Perhaps I worry too much

In the neverending saga of the comprehensive exams - will it ever end? - I might have to rethink my schedule yet again. Last summer, I had hoped I would be ready to write by the end of this year. Then around Christmas I revised that to fall next year.

Now I'm scared it might be even later than next fall. I'm trying to figure out how Dwayne's schedule is going to impact mine. He was hoping for the summer externship slot, but instead got the fall one: Oct-Dec. It's out in Holyoke, which is about an hour and a half west of here. A long commute, so we're thinking he would go out Monday, come back Friday (there's an apartment available for the students).

So, you can guess why I'm wondering if fall is the best time for me to write.
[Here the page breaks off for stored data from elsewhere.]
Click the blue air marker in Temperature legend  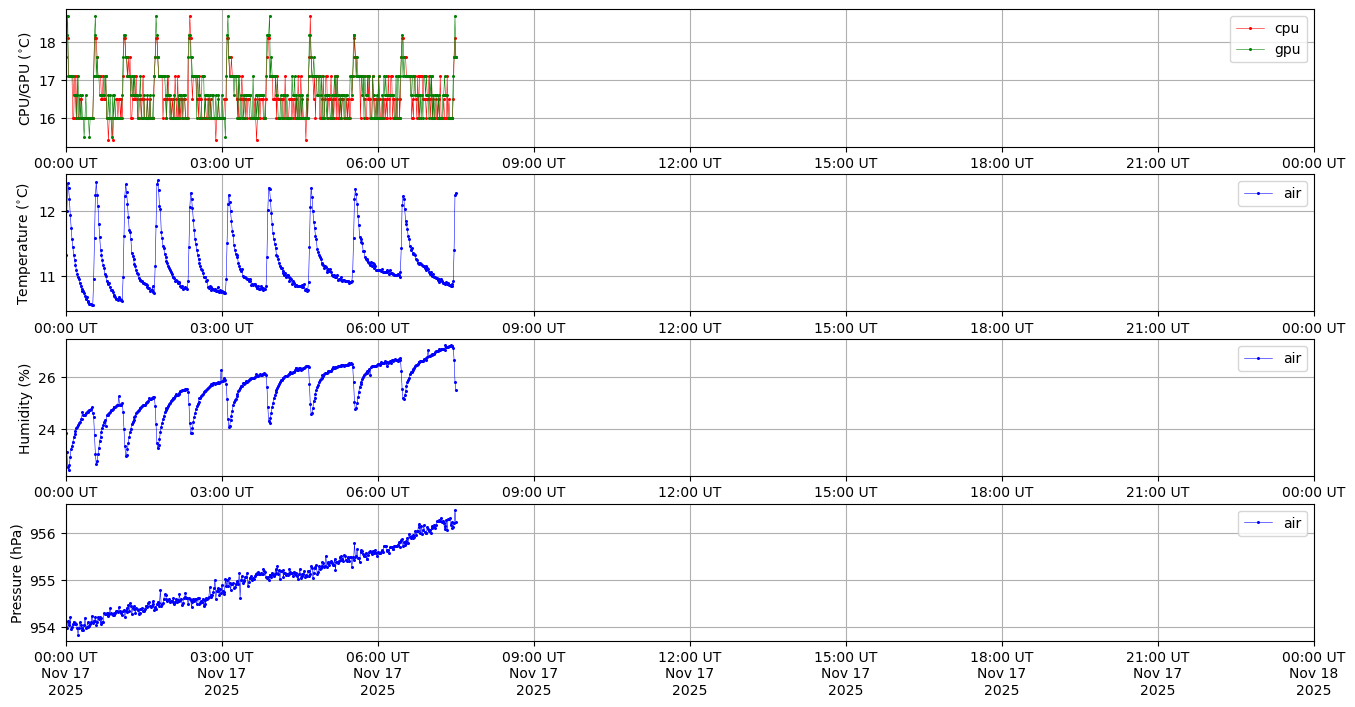pyautogui.click(x=1258, y=193)
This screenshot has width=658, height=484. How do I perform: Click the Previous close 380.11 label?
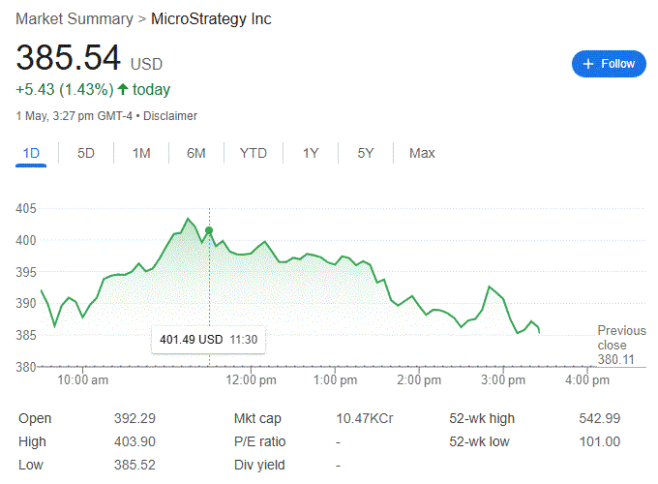point(621,345)
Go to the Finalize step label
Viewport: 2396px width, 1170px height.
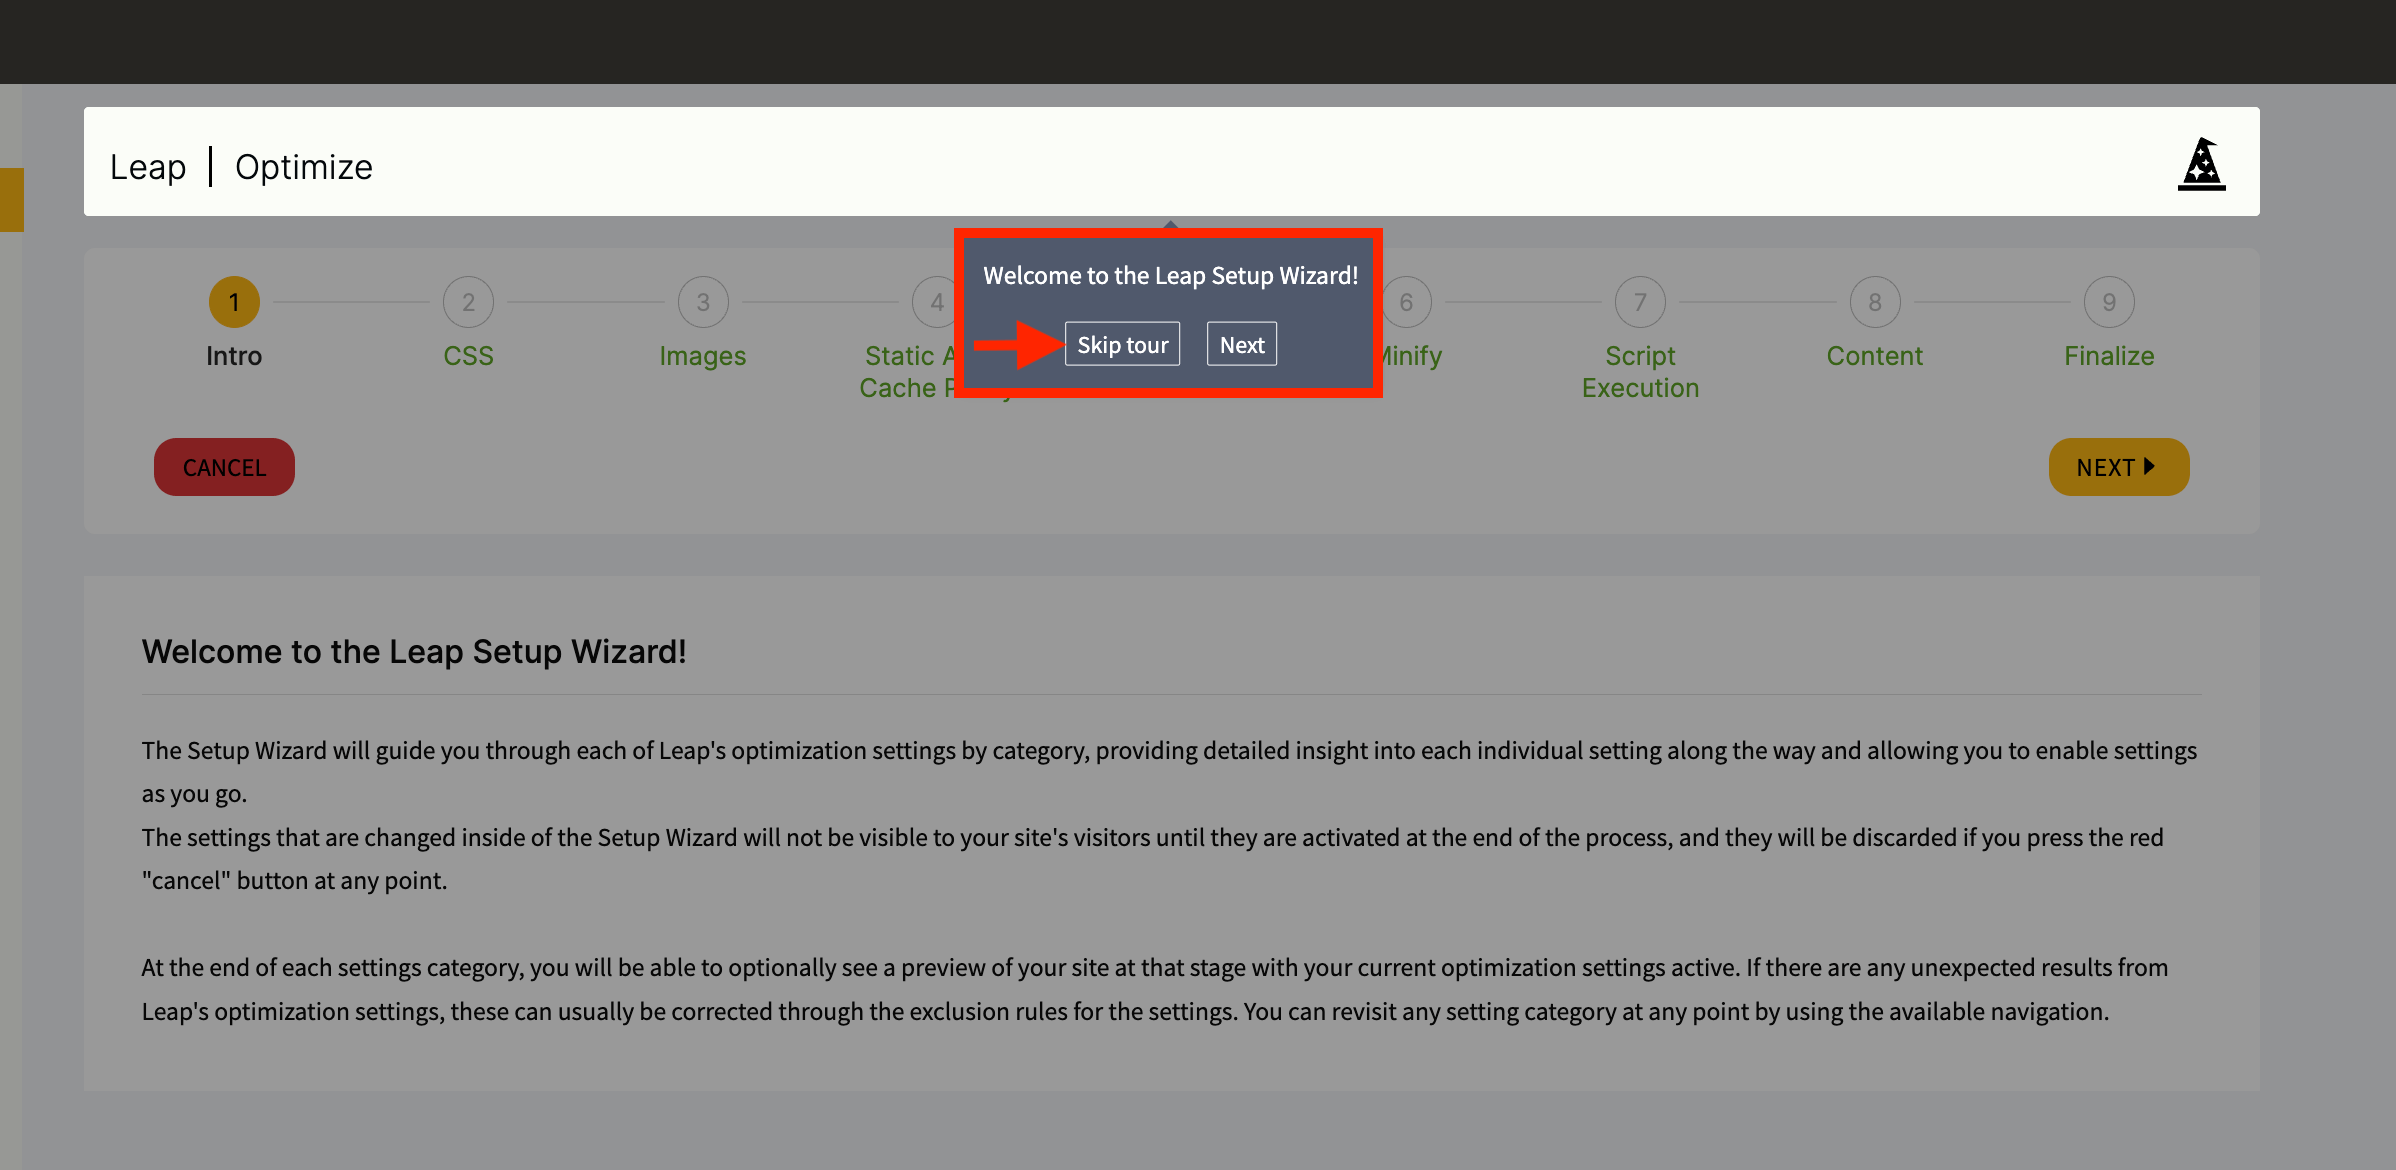(2109, 356)
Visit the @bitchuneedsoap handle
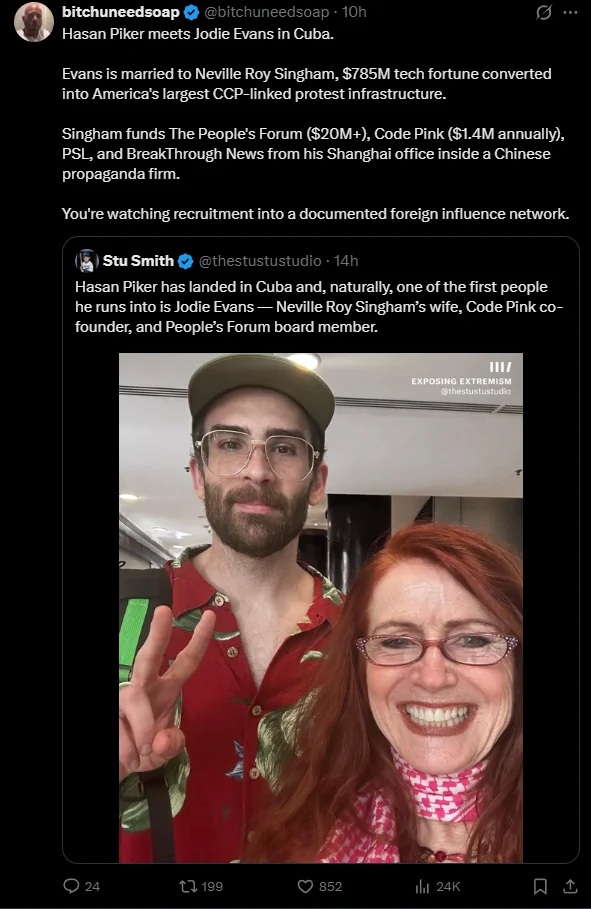The height and width of the screenshot is (909, 591). point(267,12)
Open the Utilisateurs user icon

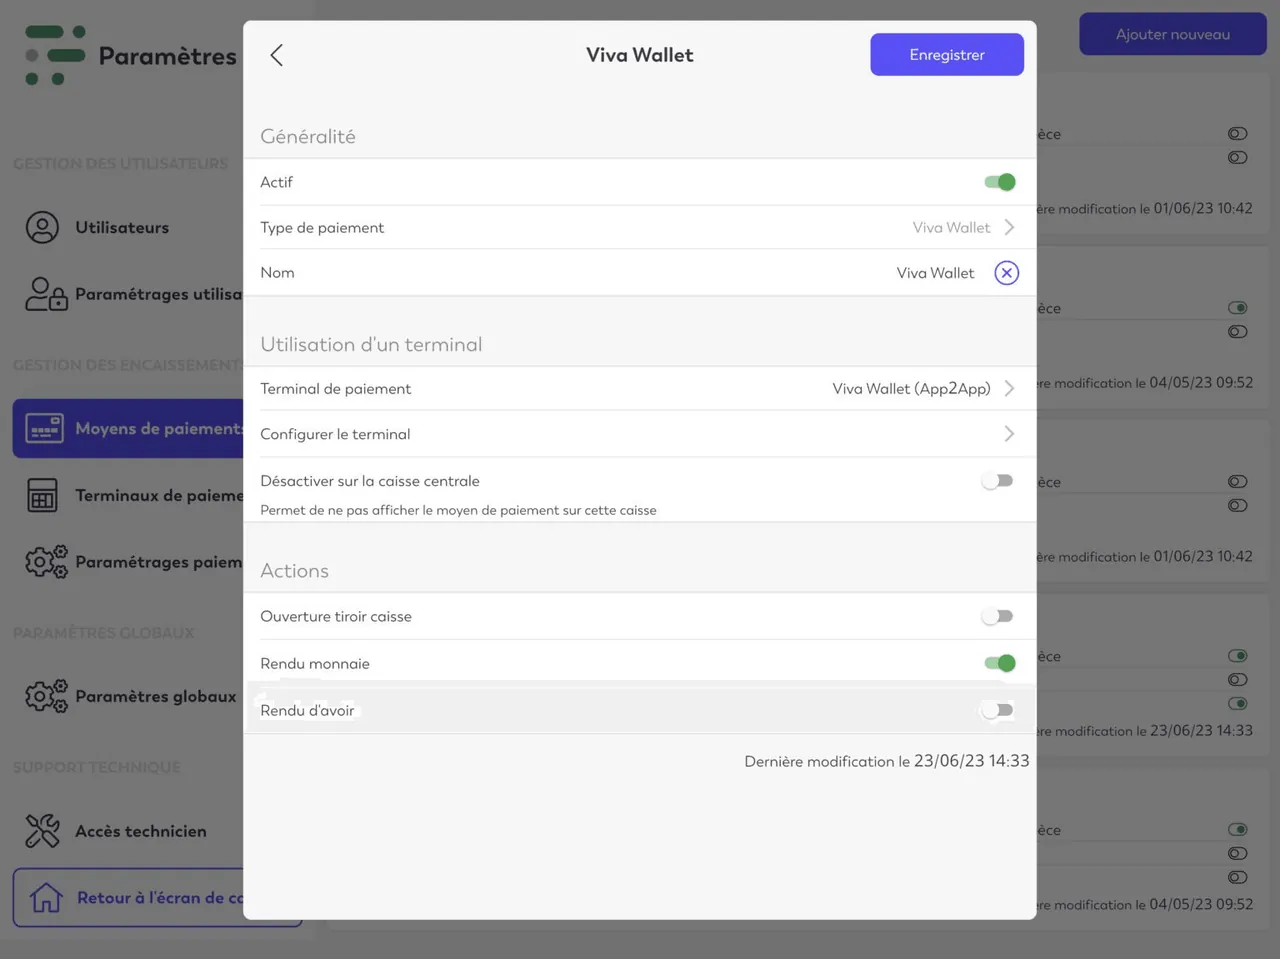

During the week, I'll be playing the single parent game again - not as hard as it would be with little kids, after all, I mostly need to make sure they eat (healthy) food and go to bed before midnight - but I still will be the only one around to field questions, dole out money, mediate endless arguments about who took who's shirt/shoes/keys, help with homework, give permission to go places etc.

And then when Dwayne comes home on the weekend, I'll want to spend time with him, so it'll be difficult to keep to a study schedule then.

Not to mention how weird it will feel to sleep alone.

Or that I'll be vehicle-less during the week.

Or that I'll just plain miss him.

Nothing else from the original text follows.